Doesn’t feel like people understand me. Maybe, I’m going to have to be okay with that? It is a jagged pill to have to swallow. I’m not sure, that I want to. However, trying to prove myself to other people; is driving me crazy. It really doesn’t feel like it is worth doing.

And, to be honest; I think they only do it, to hurt me. They couldn’t possible really be that stupid. One should never underestimate someone’s intelligence. However, I’m starting to have my doubts; if either they are ruthless, or just dumb? Maybe, both.

No one to talk with about anything. Feeling lost in some sea of dead ether. And the only person it seems to bother, is myself.

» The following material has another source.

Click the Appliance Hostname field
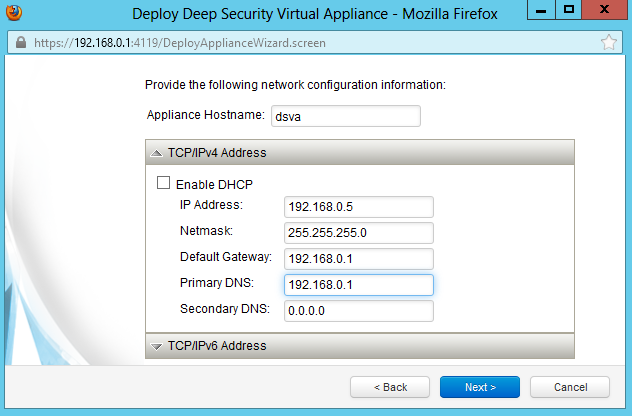 345,116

Not sure, what to do about these things. They don’t really seem to care, or listen. And, I have reason to believe; that arguing with them, is pointless. It wouldn’t solve anything. Seems the only thing, that they want; is warm sacks of shit.

Wish that I was living my life. Maybe, the work comes first, and then getting to play at a later date. ?? Not sure about any of this. Seems, they don’t have anything really good in store for me; do they? They should let me know, and bring out the surprise. Want to see good results.

Tired of being alone like this. Makes me feel hated. Want better results than that. Really want much better results than that. We all have to be able to live, and exist. Really we should be doing more than just existing; because what would be the difference between a warm sack of poo, and just existing? Seems to really live; is one of the rarest things there is.

And, we have to start living better. Tired of the world like it is. Feeling like a stranger in this world, and I’m trying to make myself welcome here. However, I’m really not feeling it.


Thoughts

Read something today, that said: “The opposite of love is not hate; but indifference.” I’m not sure, if that is true. Maybe this isn’t outright hate, maybe it happens to be severe indifference? Either way; nope, I don’t like it much. Wanted to be loved. Wanted to feel loved. I’m not feeling it. What I’m feeling is hurt, pain, and neglected.

Tired of these people, ghosting me. And, the truth is; I don’t even know why they ghost me. People just seem to not talk with me much. I’m not seeing results that can be measured. Want peace with them. Want to be able to live, and feel alive. When life, feels like a living death; it takes all the fun out of living. We want better than that.